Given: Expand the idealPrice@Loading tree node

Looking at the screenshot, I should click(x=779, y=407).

==

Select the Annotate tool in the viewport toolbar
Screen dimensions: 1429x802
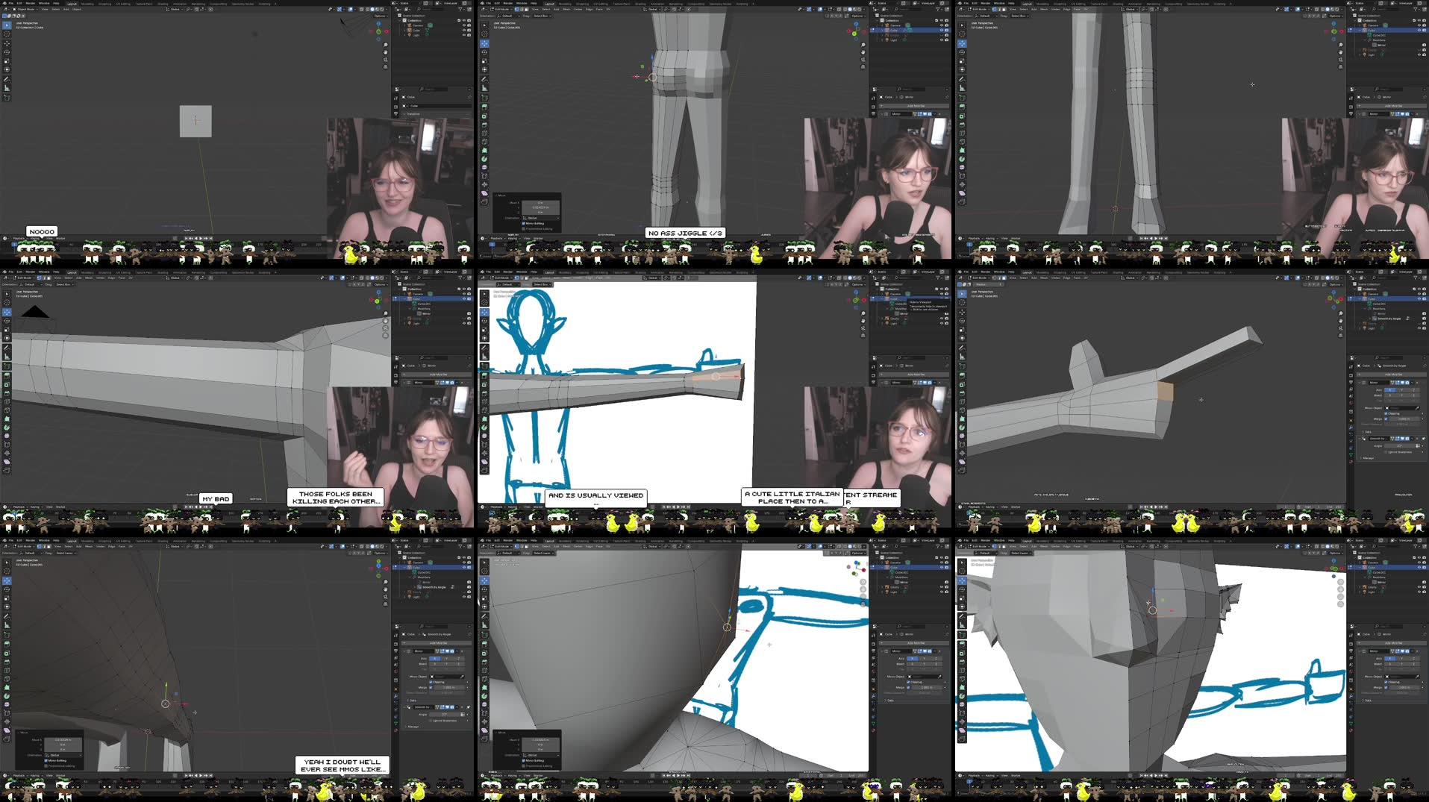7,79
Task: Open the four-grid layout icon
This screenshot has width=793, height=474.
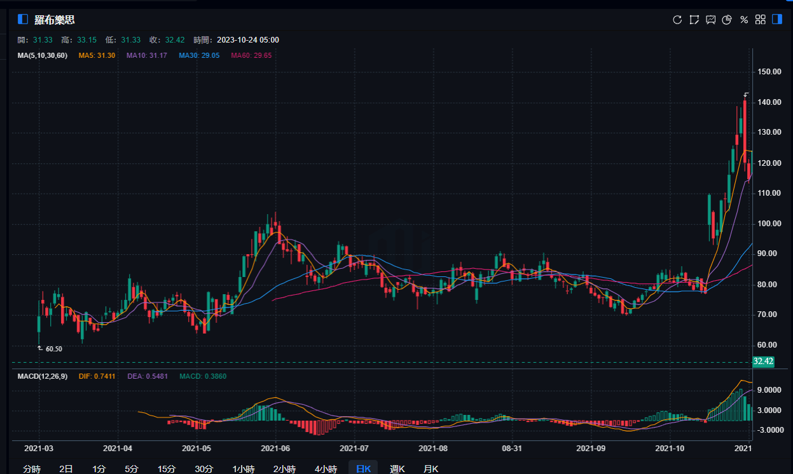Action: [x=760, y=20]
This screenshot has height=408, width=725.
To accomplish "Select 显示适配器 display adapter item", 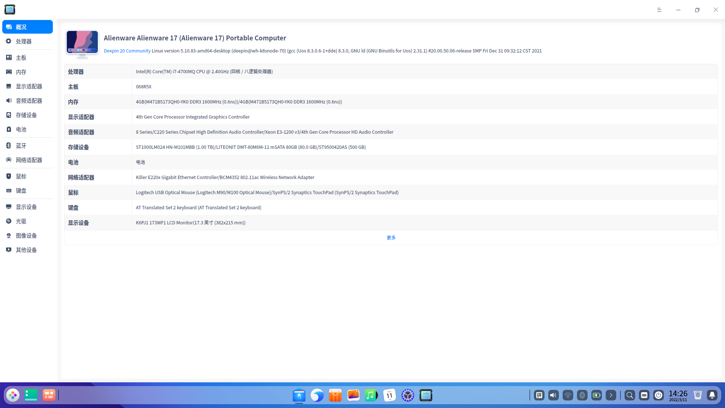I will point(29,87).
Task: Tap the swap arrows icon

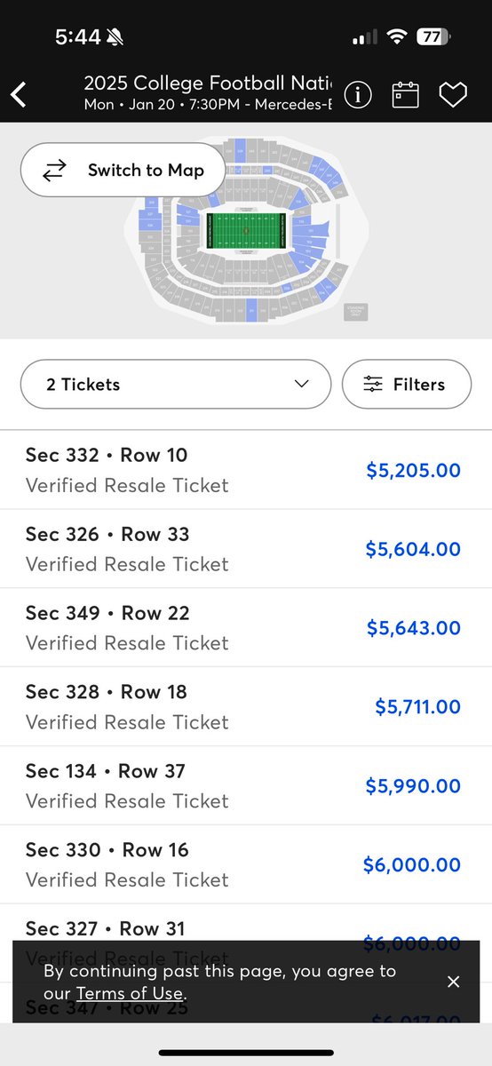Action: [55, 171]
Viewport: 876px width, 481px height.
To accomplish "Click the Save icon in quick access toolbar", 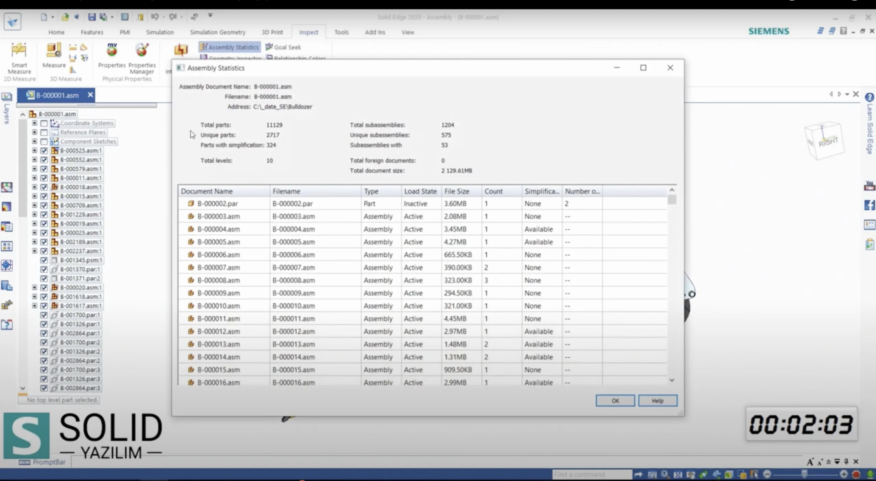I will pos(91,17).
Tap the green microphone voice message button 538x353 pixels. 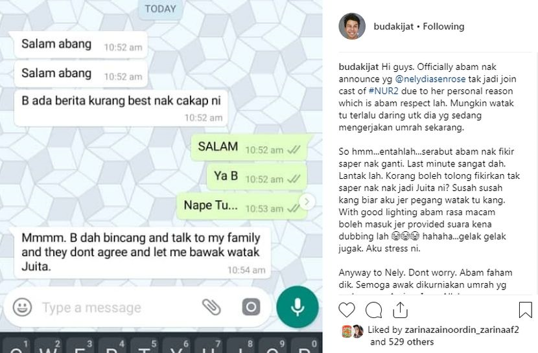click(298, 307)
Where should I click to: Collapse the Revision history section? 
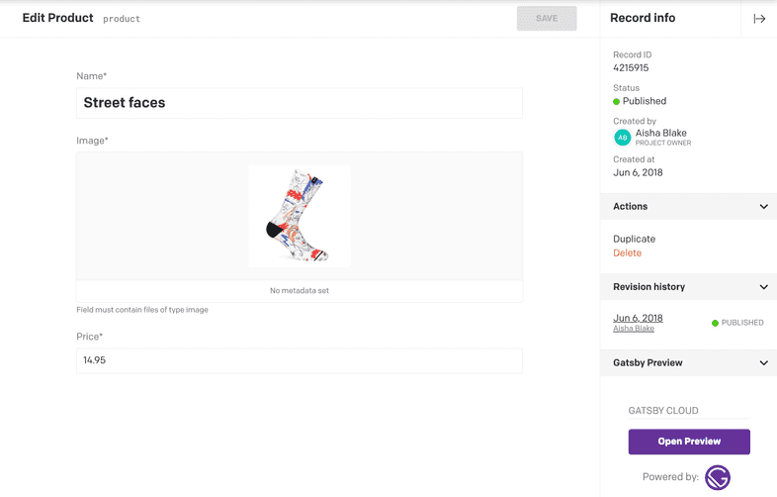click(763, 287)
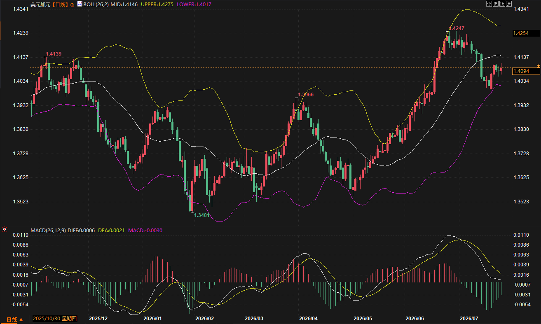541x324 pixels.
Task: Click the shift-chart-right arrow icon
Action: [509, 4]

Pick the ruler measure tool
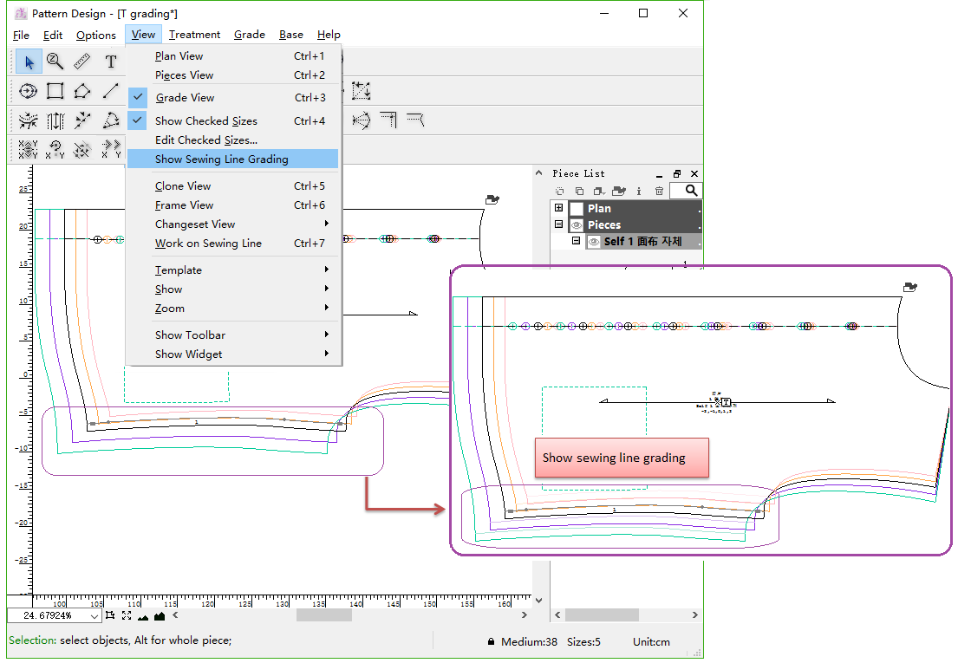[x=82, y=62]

--

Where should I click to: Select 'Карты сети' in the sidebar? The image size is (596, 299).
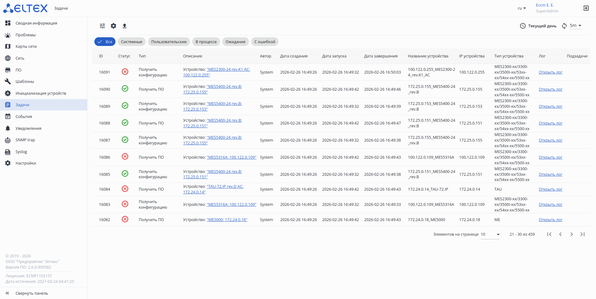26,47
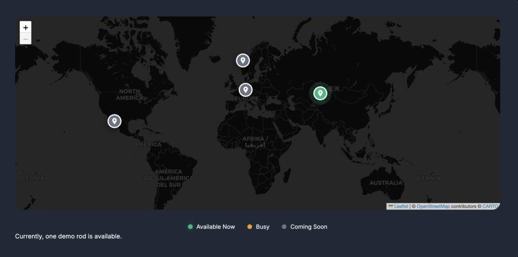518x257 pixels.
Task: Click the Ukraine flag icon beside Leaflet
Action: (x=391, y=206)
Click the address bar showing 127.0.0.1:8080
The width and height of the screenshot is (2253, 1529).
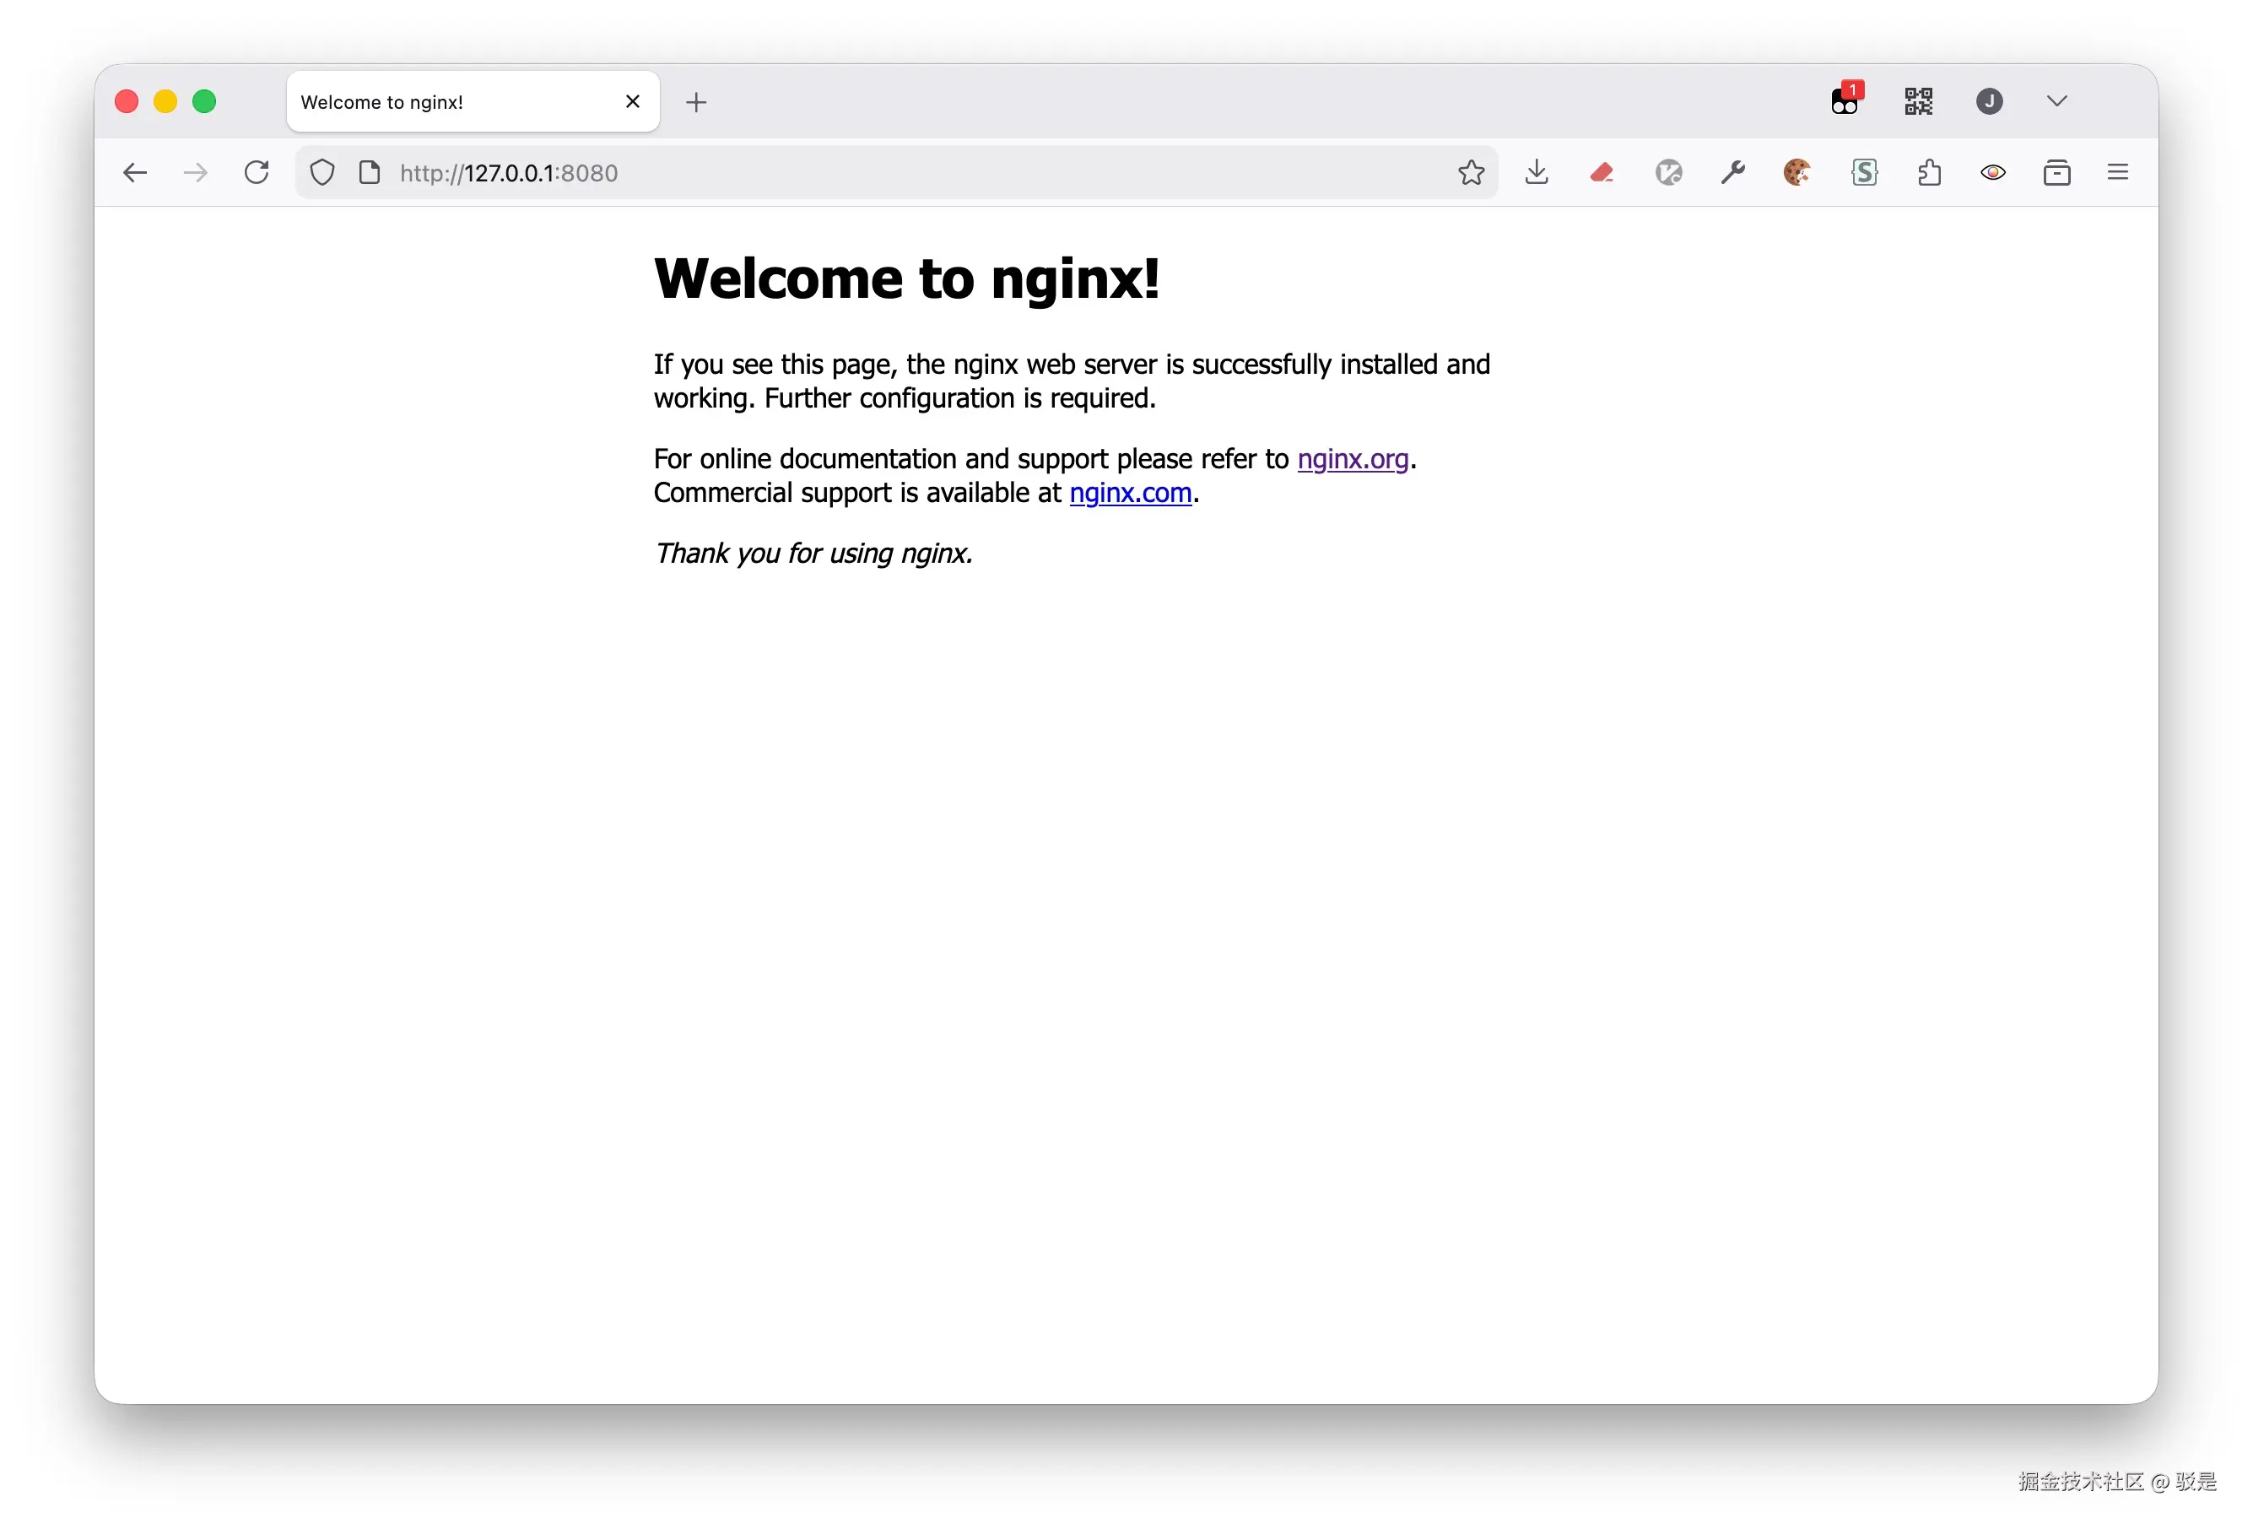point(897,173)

The exercise: In the data, from the line with "Where should I click to: Collapse" up to and including the line with "[x=82, y=62]", change "ruler" to "tape" and leave everything else unchanged. Give back only those lines, without the pictures.

Written response:
Where should I click to: Collapse the Revision history section? 
click(763, 287)
541x324 pixels.
Task: Click the shift-chart-right arrow icon
Action: [509, 4]

Pick the tape measure tool
[x=82, y=62]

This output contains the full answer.